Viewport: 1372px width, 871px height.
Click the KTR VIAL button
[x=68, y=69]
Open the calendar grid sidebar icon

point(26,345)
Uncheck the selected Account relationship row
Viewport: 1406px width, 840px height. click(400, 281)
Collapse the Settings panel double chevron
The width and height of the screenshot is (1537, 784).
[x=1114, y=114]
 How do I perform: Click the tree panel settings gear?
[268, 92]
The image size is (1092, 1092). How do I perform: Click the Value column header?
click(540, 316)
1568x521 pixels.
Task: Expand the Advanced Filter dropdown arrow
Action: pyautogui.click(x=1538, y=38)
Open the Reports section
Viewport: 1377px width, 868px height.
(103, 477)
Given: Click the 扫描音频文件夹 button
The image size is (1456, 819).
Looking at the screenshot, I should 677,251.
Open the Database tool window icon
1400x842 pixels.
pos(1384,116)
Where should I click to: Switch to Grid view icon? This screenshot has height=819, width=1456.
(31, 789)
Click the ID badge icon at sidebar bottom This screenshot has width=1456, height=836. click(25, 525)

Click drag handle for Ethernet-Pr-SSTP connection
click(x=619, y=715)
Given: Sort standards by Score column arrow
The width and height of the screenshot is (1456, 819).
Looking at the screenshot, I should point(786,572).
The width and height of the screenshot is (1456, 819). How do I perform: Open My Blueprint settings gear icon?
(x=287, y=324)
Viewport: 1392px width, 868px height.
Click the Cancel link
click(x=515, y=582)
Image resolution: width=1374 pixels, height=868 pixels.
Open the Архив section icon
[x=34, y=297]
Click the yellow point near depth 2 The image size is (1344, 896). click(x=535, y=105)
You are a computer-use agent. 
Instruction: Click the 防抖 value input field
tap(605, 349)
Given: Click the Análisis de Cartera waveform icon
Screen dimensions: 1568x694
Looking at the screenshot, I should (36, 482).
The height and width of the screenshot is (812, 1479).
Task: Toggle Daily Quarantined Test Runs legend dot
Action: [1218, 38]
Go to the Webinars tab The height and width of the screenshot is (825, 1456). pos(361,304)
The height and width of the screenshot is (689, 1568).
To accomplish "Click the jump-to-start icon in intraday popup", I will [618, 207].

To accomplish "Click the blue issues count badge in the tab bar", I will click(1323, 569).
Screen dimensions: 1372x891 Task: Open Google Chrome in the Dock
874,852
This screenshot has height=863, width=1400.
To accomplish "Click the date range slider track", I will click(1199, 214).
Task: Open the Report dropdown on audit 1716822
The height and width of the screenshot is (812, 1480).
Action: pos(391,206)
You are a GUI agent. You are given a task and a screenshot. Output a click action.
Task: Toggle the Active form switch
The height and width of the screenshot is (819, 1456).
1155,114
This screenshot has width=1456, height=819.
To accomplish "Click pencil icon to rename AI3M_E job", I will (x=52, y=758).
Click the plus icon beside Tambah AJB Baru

==*==

[Aim of the task]
Using the material above, state how many lines include the string "agent". Answer with a single number.

[Answer to the exercise]
2